Claude's failure revealed a two-tier AI infrastructure: paid users suffered, the government did not
On June 23, 2026, an 85-minute outage occurred in Anthropic's public artificial intelligence services, affecting paid Claude subscribers, the API, Claude Code, and the developer console. However, what is particularly noteworthy is that the specialized version of Claude for government agencies continued to function without a single interruption. This incident clearly demonstrated the architectural separation of the AI giant's infrastructure into two fundamentally different tiers.
According to data from Anthropic's status page, the outage began at 11:45 UTC and affected all major commercial products: claude.ai, Claude API, Claude Code, Console, and Cowork. Although the company's engineers identified a technical solution within 35 minutes, full restoration of all services took about two hours. The incident status was changed to "resolved" only two hours after the initial alert.

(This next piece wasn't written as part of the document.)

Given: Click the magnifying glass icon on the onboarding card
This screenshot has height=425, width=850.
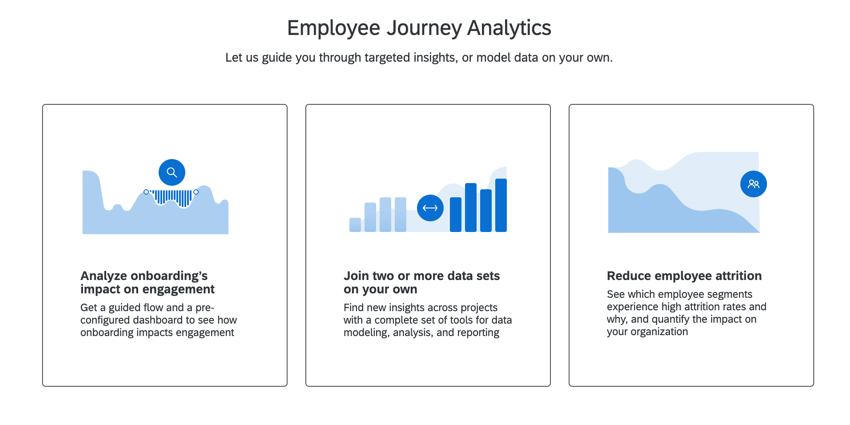Looking at the screenshot, I should pos(172,172).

The key point that sparked a strong reaction in the community: the government version of Claude, deployed on Palantir's isolated cloud platform with FedRAMP High certification, was not included in the list of affected segments. This means that while regular users and paying business clients faced widespread errors and service unavailability, government agencies continued to operate without interruption.
Comparative reliability statistics over the last 90 days are telling: the uptime for the government version of Claude is 99.93% with about 90 minutes of downtime, while the public service claude.ai shows 99.10% and nearly 19 hours of unavailability. The difference in stability is more than tenfold.
A particularly resonant comment came from a user on social media: "Claude is not working for everyone except the government." This reflects growing dissatisfaction among paid subscribers who effectively subsidize the infrastructure but receive a worse level of service compared to the public sector.
Two Tiers of Access: Deliberate Separation or Systemic Injustice?
The infrastructure separation was intentionally designed by the developers. The government version of Claude operates completely isolated from commercial users. It is based on the specialized federal cloud service Palantir, which holds strict FedRAMP High certification. Last year, the General Services Administration (GSA) provided a similar level of access to all three branches of government for just $1.
Fully isolated environments are a classic standard for strictly regulated cloud services. This is precisely why government AI systems continued to operate without interruption while consumer products faced major outages. However, for paying users who pay for access to the same AI, such an architecture becomes a source of constant frustration.
It is worth noting that the June 23 incident was just part of a very challenging period for the company's public segment. According to Anthropic's official status page, between June 9 and June 23, technical specialists recorded more than 20 incidents. Users regularly encountered errors or complete system unavailability, which primarily affected the new flagship Opus 4.8.
To effectively cover the rapidly growing demand, the company promptly reserved up to 5 GW of new computing capacity from Amazon. Additionally, management signed new lease agreements for modern data centers. Against this backdrop, the isolated government segment initially remained safe, as it was not part of this overloaded resource pool.
Cryptalist Analysis: This incident raises serious questions about the fairness of the "user pays, government gets priority" model. For the crypto community, accustomed to decentralization and equal access, such a two-tier architecture looks like the antithesis of basic Web3 principles. In the long term, this could stimulate demand for decentralized AI solutions, where access priority does not depend on the user's status.